(Data entries)
>>

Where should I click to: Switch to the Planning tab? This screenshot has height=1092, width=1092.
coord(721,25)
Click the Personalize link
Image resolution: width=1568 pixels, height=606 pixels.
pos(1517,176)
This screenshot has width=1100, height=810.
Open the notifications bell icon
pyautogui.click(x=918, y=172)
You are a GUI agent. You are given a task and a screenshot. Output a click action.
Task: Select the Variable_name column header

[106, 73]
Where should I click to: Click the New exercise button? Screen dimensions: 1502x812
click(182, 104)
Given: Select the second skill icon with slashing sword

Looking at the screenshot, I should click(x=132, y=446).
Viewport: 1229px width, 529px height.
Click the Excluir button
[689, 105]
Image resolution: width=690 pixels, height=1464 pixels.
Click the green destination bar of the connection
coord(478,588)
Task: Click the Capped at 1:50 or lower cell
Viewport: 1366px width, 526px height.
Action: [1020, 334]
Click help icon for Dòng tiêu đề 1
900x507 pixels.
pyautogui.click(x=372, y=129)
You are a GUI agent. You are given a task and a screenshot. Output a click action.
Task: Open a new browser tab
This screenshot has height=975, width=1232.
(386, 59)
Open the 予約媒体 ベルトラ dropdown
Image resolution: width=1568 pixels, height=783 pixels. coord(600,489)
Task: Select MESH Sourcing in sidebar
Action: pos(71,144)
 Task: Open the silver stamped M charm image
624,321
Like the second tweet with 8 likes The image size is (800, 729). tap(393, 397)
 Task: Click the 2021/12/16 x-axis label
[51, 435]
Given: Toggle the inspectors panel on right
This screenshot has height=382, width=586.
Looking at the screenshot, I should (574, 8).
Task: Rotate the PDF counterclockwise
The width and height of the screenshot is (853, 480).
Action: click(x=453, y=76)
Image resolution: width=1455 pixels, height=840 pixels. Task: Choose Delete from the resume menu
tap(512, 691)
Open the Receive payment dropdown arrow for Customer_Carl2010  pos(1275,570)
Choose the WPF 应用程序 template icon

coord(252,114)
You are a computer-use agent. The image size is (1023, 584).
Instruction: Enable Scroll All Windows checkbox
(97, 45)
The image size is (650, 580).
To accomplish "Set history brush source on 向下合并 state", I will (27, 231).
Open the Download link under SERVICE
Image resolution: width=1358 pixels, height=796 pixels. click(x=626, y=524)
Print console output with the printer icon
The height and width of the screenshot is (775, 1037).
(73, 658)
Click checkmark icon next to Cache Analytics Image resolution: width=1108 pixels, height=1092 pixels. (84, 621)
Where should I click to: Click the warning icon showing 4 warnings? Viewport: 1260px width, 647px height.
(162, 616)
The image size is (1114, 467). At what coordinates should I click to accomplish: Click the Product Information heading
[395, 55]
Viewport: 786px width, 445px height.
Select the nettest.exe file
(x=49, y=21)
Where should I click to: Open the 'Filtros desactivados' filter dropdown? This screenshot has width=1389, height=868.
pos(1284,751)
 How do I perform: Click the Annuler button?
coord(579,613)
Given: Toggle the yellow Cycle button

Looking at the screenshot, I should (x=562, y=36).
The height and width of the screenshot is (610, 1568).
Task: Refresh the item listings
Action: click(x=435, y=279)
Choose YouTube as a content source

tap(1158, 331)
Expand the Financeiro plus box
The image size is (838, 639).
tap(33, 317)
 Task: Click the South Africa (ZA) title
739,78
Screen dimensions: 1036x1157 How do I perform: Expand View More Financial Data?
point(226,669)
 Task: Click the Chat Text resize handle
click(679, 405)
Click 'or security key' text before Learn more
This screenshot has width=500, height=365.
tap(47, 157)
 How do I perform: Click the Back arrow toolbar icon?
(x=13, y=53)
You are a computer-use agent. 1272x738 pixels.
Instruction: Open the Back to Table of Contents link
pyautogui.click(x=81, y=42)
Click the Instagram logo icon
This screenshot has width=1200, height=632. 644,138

<<

* _Work order_
Repeat the entries word for word. Skip none of them.

* _Written solution_
Where should I click to: Switch to the Planning tab? This screenshot has height=1092, width=1092.
coord(721,25)
Click the Personalize link
Image resolution: width=1568 pixels, height=606 pixels.
pos(1517,176)
This screenshot has width=1100, height=810.
Open the notifications bell icon
pyautogui.click(x=918, y=172)
You are a GUI agent. You are given a task and a screenshot. Output a click action.
Task: Select the Variable_name column header

[106, 73]
Where should I click to: Click the New exercise button? Screen dimensions: 1502x812
click(182, 104)
Given: Select the second skill icon with slashing sword

Looking at the screenshot, I should click(x=132, y=446).
Viewport: 1229px width, 529px height.
Click the Excluir button
[689, 105]
Image resolution: width=690 pixels, height=1464 pixels.
Click the green destination bar of the connection
coord(478,588)
Task: Click the Capped at 1:50 or lower cell
Viewport: 1366px width, 526px height.
Action: [1020, 334]
Click help icon for Dòng tiêu đề 1
900x507 pixels.
pyautogui.click(x=372, y=129)
You are a GUI agent. You are given a task and a screenshot. Output a click action.
Task: Open a new browser tab
This screenshot has height=975, width=1232.
(386, 59)
Open the 予約媒体 ベルトラ dropdown
Image resolution: width=1568 pixels, height=783 pixels. coord(600,489)
Task: Select MESH Sourcing in sidebar
Action: pos(71,144)
 Task: Open the silver stamped M charm image
624,321
Like the second tweet with 8 likes The image size is (800, 729). tap(393, 397)
 Task: Click the 2021/12/16 x-axis label
[51, 435]
Given: Toggle the inspectors panel on right
This screenshot has height=382, width=586.
Looking at the screenshot, I should (574, 8).
Task: Rotate the PDF counterclockwise
The width and height of the screenshot is (853, 480).
Action: click(x=453, y=76)
Image resolution: width=1455 pixels, height=840 pixels. Task: Choose Delete from the resume menu
tap(512, 691)
Open the Receive payment dropdown arrow for Customer_Carl2010  pos(1275,570)
Choose the WPF 应用程序 template icon

coord(252,114)
You are a computer-use agent. The image size is (1023, 584).
Instruction: Enable Scroll All Windows checkbox
(97, 45)
The image size is (650, 580).
To accomplish "Set history brush source on 向下合并 state", I will (27, 231).
Open the Download link under SERVICE
Image resolution: width=1358 pixels, height=796 pixels. click(x=626, y=524)
Print console output with the printer icon
The height and width of the screenshot is (775, 1037).
(73, 658)
Click checkmark icon next to Cache Analytics Image resolution: width=1108 pixels, height=1092 pixels. (84, 621)
Where should I click to: Click the warning icon showing 4 warnings? Viewport: 1260px width, 647px height.
(162, 616)
The image size is (1114, 467). At what coordinates should I click to accomplish: Click the Product Information heading
[395, 55]
Viewport: 786px width, 445px height.
Select the nettest.exe file
(x=49, y=21)
Where should I click to: Open the 'Filtros desactivados' filter dropdown? This screenshot has width=1389, height=868.
pos(1284,751)
 How do I perform: Click the Annuler button?
coord(579,613)
Given: Toggle the yellow Cycle button

Looking at the screenshot, I should (x=562, y=36).
The height and width of the screenshot is (610, 1568).
Task: Refresh the item listings
Action: click(x=435, y=279)
Choose YouTube as a content source

tap(1158, 331)
Expand the Financeiro plus box
The image size is (838, 639).
tap(33, 317)
 Task: Click the South Africa (ZA) title
739,78
Screen dimensions: 1036x1157 How do I perform: Expand View More Financial Data?
point(226,669)
 Task: Click the Chat Text resize handle
click(679, 405)
Click 'or security key' text before Learn more
This screenshot has width=500, height=365.
tap(47, 157)
 How do I perform: Click the Back arrow toolbar icon?
(x=13, y=53)
You are a computer-use agent. 1272x738 pixels.
Instruction: Open the Back to Table of Contents link
pyautogui.click(x=81, y=42)
Click the Instagram logo icon
This screenshot has width=1200, height=632. 644,138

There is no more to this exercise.